Like many folks who were introduced to the Kung Fu show in 1972 I was enamored with peaceful warrior Kwai Chang Caine, the Taoist monk who spread peace wherever he went by clobbering the bad guys with graceful moves.  We all watched it for one reason, not to see the peaceful harmonizer of the Tao but for those 2 moments in the show when he reigned down justice with his fists and feet on the unrighteous; in a very non-violent and peaceful whooping. I was studying Eastern Philosophy in college at the time and sought to learn how to end conflicts with non-violent resolutions.  I had been the victim of violence before and wanted to find solace. There was a well-believed myth that you could somehow calm the most vicious attack with wonderous flowing moves.  This was a strong theme in Akido which I studied for a short while at that time along with several other martial arts.
Years ago, I had this lovely young mother come to me to train.  She very committed to learning because she was often alone with her young son while her husband traveled. She belonged to a strict religious sect.  She was well trained with a firearm but wanted to be able to fight if she couldn’t get to her side arm. Regardless of all of this she would not do anything that seemed violent. She would not punch at a face or kick the body, even with protective gear.  She would simulate it but not do it.  Even hitting a punching bag hard repulsed her.
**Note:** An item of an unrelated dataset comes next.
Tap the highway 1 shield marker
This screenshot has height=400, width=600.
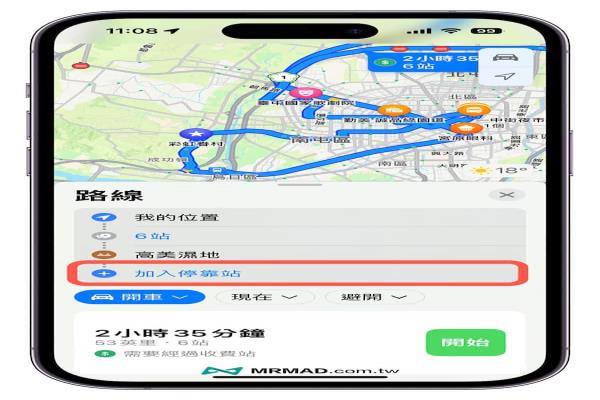pos(283,78)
I could not break this mindset.  I asked what she would do if attacked and her only choice was to hurt the person.  She said she wouldn’t.  And then I asked if her son was being brutally assaulted while she was witnessing it, then what?  The thought traumatized her, made her apoplectic and then she said she didn’t know. She sought answers in her religion.  How could she pull the trigger with this mindset?  She continued her training for quite a while and developed a somewhat aggressive attitude.
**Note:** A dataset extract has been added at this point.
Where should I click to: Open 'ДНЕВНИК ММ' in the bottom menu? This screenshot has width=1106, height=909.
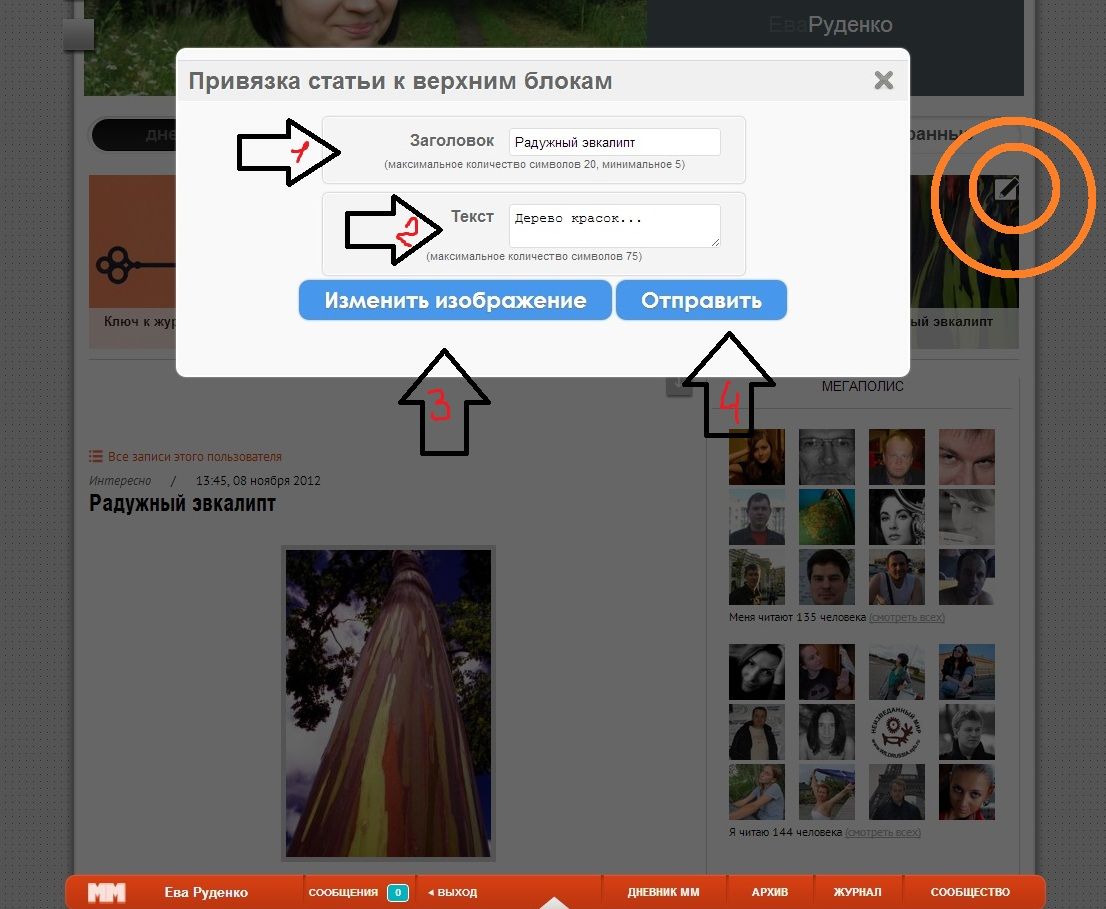click(x=663, y=892)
Many decades ago, while working out in Chinatown, I mentioned to my training partner that I would never kill someone in a fight.  If it had come to me or him it would be me; I could not bear to take a life.  This fellow, Russell, grew up in the heart of North Philadelphia.  His reality was a lot more dangerous than mine. Unlike what the fictional Kwai Chang would have said he blasted me with a scathing message.  “Wait, let me get this straight man.  You would rather be killed than stop a killer?  You would value the life more of a man that doesn’t care about you or anyone else and let him take your place on this planet?  He deserves to live more than you and continue to hurt others while your wife and family are in forever pain?  He might kill your mom or siblings later? He deserves to live???  Brother, you are a fool!”
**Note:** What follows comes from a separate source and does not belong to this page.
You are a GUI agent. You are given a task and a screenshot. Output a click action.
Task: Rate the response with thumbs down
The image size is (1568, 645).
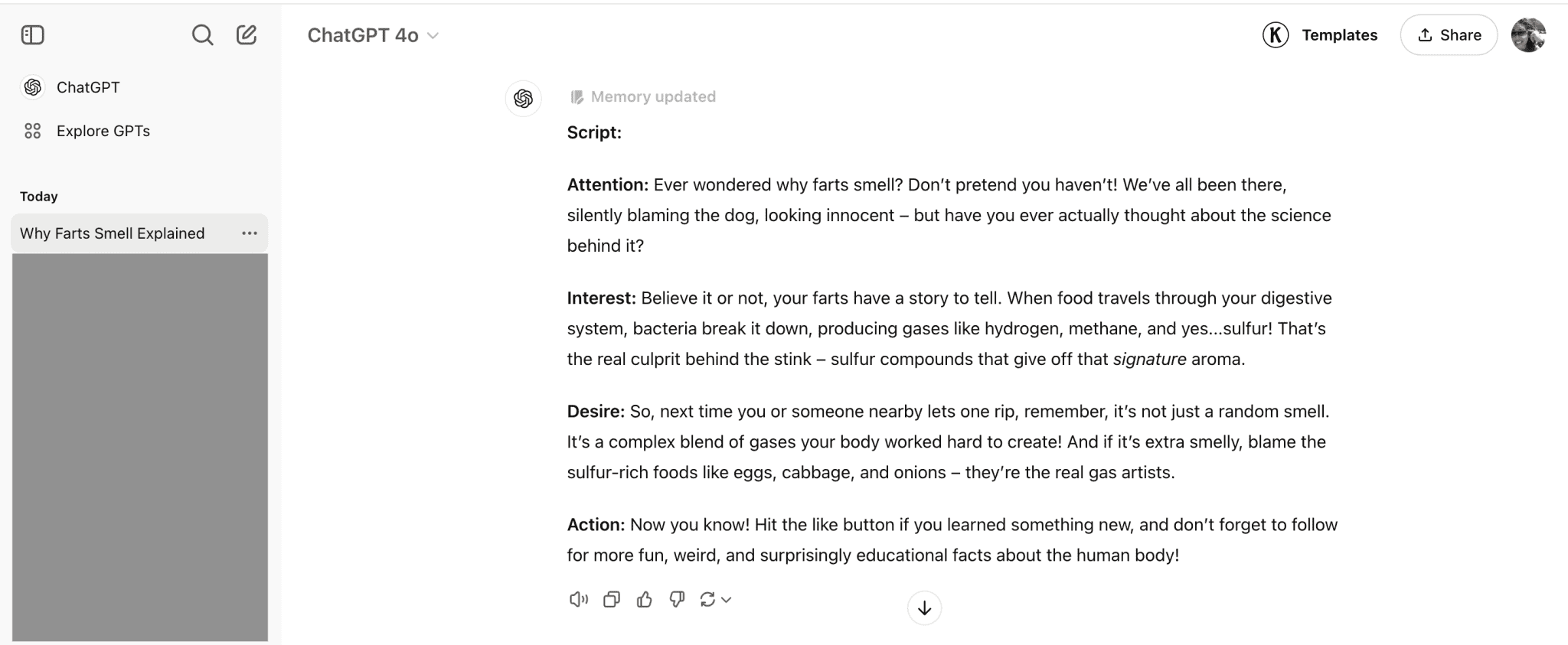[x=676, y=599]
I was totally unprepared for this moment of street dharma.  Obviously over 50 years later it still rings in my consciousness. It caused me to think long and hard about the reality of a real fight and the lifelong ramifications.  There’s this great story most people know about the fellow who breaks into a temple/church and is stealing candlesticks.  A monk walks in and catches him in the act. Expecting to meet resistance the burglar steps back but the monk goes up and gathers another candle stick and hands it to him. The idea being that he needed it more than the monk.  Such a peaceful heart-warming story. Now let’s look at this a little deeper.  So, the burglar now has no reason to change his ways, no reason to introspect and no reason to care.  Suppose during his next burglary he rapes a woman or beats a man to death?  Who enabled him to continue his ways?  Stopping him would not only save other people but hopefully also begin to stop his own internal violence. This person could be high on drugs and totally out of control, letting him go is doing no favors for society. Enabling him to continue in his destructive ways is not a way of peace and love but of dangerous ignorance.
Thinking that your display of peace is somehow going to stop a Hitler, Pol Pot, Ted Bundy or any other psychopath is childish thinking. It assumes there is this seed of love in their soul waiting to blossom. I truly understand the desire to believe this but it’s not going to work. Sometimes, if not often, the only way to stop violence is with greater violence.  The wicked seek out and love the weak. They don’t want to engage in violence, they want to take control, instill fear and move unimpeded.  I have been in violent situations where the perpetrator grins with delight when he sees fear in his victims’ eyes.  I’ve also seen fear and confusion in their own eyes when the victim became the victor through violent retribution.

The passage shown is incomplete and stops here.